The solution to this is the qr/PATTERN/imosx operator. This operator
quotes--and compiles--its PATTERN as a regular expression. PATTERN is
interpolated the same way as in m/PATTERN/. If ' is used as the delimiter,
no interpolation of variables (or the six translation escapes) is done.
The operator returns a Perl value that may be used instead of the equivalent
literal in a corresponding pattern match or substitute.
-----------------------------------------------------------------------
But perlop manpage says something different:
-----------------------------------------------------------------------
qr/STRING/imosx
This operator quotes (and possibly compiles) its STRING as a regular
expression. STRING is interpolated the same way as PATTERN in m/PATTERN/.
If "'" is used as the delimiter, no interpolation is done. Returns a
Perl value which may be used instead of the corresponding /STRING/imosx
expression.
-----------------------------------------------------------------------
According to the manpage, it is quite common that qr// does not compile
RE, which is, except being different from the said in the book, doesn't
really make sense - why would otherwise anybody will need qr// for?
Also, the book doesn't even mention an existence of /o modifier for
qr// when he talks about modifiers (in the same section. though it
does mention it in the previous quote):
-----------------------------------------------------------------------
....
....
The reason this works is because the qr// operator returns a special kind
of object that has a stringification overload as described in Chapter 13,
"Overloading". If you print out the return value, you'll see the equivalent
string:
$re = qr/my.STRING/is;
print $re; # prints (?si-xm:my.STRING)
The /s and /i modifiers were enabled in the pattern because they were
supplied to qr//. The /x and /m, however, are disabled because they were not.
-----------------------------------------------------------------------
Additionally, using "use re "debug";" option, i checked what is the
difference between when you add /o modifier to qr// and when you don't -
and as i found out - there is no difference, the expression was compiled
only once when compiler reached qr// operator (while it was compiled every
time RE was evaluated when a usual double-quoted string was used.
Here is my test case:
---------------------------------------
#!/usr/bin/perl
use strict;
use re "debug";
my $re = qr/world/;
"hello world" =~ /$re/;
"hello world" =~ /$re/;
---------------------------------------
The output i get when running the program (which is the same regardless of
/o modifier)
---------------------------------------
Compiling REx `world'
size 4 Got 36 bytes for offset annotations.
first at 1
1: EXACT <world>(4)
4: END(0)
anchored `world' at 0 (checking anchored isall) minlen 5
Offsets: [4]
1[5] 0[0] 0[0] 6[0]
Guessing start of match, REx `world' against `hello world'...

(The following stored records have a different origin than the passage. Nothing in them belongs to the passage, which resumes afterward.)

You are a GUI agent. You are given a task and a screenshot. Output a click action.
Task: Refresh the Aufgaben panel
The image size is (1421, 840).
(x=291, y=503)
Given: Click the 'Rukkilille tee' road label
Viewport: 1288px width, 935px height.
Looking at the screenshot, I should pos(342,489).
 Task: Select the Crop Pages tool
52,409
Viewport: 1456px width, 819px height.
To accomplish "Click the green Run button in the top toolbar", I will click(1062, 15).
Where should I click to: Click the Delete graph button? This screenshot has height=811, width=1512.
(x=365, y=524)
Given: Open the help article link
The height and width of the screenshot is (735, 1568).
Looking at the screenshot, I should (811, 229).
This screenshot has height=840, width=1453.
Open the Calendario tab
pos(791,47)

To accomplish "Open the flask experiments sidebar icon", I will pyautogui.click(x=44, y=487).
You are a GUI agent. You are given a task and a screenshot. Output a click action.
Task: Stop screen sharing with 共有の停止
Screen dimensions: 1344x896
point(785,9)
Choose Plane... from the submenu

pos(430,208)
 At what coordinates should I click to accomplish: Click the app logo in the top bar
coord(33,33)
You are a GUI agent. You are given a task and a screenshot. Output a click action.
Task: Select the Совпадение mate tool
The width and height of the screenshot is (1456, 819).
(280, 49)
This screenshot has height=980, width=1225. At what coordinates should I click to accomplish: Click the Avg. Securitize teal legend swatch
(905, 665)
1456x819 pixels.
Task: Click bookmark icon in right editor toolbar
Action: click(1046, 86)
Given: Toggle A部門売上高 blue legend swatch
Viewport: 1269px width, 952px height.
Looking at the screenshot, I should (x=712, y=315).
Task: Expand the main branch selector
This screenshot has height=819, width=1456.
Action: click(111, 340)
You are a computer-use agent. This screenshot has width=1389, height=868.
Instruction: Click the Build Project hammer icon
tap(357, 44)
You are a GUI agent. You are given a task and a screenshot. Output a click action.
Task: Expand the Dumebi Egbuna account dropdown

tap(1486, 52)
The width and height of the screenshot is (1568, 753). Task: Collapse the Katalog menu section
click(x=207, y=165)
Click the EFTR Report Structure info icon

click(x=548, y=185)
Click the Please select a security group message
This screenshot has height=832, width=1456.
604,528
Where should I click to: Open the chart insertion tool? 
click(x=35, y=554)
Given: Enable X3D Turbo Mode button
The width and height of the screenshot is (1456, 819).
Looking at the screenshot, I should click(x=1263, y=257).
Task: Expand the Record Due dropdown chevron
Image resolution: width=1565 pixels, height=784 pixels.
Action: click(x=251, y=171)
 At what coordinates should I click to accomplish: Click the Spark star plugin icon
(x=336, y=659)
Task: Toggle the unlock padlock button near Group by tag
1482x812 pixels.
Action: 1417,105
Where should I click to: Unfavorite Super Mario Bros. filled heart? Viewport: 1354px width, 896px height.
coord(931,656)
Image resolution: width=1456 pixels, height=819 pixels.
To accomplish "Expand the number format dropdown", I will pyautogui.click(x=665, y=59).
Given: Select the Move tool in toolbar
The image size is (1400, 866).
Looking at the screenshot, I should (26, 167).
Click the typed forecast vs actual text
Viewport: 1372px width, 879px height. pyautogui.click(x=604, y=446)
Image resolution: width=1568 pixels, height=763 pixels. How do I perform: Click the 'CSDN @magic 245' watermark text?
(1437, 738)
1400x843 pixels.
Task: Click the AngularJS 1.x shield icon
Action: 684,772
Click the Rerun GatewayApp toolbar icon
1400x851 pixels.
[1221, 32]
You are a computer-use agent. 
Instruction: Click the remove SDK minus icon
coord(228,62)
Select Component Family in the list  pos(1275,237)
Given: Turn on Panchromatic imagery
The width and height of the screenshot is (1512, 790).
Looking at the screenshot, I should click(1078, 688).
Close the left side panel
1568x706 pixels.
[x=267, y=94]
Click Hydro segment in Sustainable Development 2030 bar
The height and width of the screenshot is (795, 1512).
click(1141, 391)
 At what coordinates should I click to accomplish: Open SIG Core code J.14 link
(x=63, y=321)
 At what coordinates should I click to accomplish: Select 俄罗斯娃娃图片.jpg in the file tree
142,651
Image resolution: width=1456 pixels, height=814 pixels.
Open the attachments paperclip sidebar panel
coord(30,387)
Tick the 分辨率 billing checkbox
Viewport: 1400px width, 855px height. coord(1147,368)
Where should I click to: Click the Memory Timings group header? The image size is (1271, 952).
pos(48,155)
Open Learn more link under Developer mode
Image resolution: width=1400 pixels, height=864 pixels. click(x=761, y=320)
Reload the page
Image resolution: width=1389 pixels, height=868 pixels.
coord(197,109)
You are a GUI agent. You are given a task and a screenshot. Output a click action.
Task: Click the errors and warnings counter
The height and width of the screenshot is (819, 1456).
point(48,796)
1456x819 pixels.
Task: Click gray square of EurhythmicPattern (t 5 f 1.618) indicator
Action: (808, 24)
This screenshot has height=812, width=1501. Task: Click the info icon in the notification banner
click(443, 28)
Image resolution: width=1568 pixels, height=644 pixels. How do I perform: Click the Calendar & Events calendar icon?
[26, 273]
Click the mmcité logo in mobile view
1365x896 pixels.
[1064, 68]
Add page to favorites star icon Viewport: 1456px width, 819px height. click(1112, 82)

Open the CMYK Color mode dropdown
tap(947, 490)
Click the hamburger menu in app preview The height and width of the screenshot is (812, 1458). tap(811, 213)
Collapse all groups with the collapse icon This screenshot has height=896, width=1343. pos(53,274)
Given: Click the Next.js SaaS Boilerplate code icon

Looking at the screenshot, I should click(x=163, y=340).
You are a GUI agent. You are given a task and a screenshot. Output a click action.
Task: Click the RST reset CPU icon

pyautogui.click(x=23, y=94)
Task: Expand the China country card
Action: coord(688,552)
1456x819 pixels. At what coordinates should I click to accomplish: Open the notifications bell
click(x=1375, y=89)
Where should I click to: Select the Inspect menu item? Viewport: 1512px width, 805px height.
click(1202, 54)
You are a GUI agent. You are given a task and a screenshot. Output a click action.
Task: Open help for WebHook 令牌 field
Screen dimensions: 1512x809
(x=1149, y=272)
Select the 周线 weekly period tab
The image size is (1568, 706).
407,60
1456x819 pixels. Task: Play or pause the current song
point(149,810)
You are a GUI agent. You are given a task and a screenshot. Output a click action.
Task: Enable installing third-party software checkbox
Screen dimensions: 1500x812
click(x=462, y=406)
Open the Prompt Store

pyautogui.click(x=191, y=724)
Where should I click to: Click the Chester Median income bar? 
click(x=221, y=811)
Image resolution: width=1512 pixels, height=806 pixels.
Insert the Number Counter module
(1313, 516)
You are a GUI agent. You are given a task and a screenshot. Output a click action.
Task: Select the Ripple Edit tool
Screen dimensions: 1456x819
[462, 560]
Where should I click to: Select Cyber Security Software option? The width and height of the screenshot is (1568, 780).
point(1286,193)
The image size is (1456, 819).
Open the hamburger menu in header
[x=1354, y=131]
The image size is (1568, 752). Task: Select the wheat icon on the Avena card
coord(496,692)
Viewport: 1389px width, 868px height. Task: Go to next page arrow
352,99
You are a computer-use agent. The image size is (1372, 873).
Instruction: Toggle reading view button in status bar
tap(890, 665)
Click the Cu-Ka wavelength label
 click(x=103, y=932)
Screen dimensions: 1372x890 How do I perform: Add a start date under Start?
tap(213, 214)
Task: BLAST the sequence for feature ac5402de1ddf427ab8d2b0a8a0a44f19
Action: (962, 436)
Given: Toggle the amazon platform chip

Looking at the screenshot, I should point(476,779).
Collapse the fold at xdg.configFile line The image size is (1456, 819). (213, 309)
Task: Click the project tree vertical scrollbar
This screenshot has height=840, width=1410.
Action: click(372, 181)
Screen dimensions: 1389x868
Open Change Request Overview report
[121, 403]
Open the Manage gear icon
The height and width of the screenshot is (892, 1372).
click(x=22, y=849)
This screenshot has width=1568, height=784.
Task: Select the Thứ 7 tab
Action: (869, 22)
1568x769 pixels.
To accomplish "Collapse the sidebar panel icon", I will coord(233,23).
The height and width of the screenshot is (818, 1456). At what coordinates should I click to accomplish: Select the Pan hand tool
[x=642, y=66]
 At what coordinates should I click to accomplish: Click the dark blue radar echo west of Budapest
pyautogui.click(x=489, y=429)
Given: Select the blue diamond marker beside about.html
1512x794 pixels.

Found anchored substr `world' at offset 6...
Starting position does not contradict /^/m...
Guessed: match at offset 6
Guessing start of match, REx `world' against `hello world'...
Found anchored substr `world' at offset 6...
Starting position does not contradict /^/m...
Guessed: match at offset 6
Freeing REx: `"world"'
---------------------------------------
Is there is an error in the manpage? If it is not, how it is possible to
explain the difference between the book and the manpage, and especially -
why there is a need for qr// according to the manpage's version?
ddtl.